[Records]

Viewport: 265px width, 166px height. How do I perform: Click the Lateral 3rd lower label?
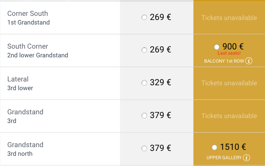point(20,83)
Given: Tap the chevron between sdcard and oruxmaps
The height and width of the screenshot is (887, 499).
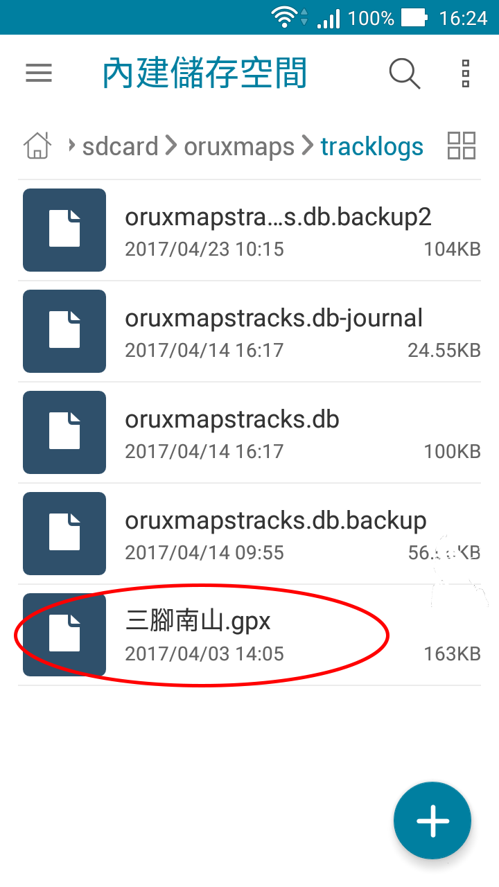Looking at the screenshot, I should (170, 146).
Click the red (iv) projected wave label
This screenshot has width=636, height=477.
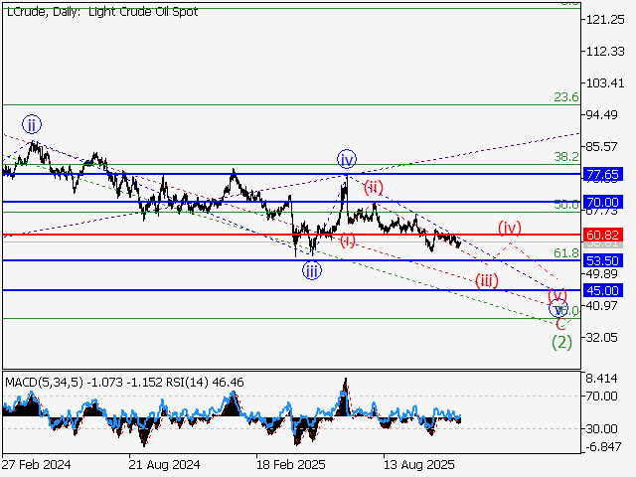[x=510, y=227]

[/Records]

Repeat the material above word for word but skip the images.

Viewport: 265px width, 166px height. How do I perform: Click the Lateral 3rd lower label?
point(20,83)
Given: Tap the chevron between sdcard and oruxmaps
The height and width of the screenshot is (887, 499).
Looking at the screenshot, I should (170, 146).
Click the red (iv) projected wave label
This screenshot has width=636, height=477.
[x=510, y=227]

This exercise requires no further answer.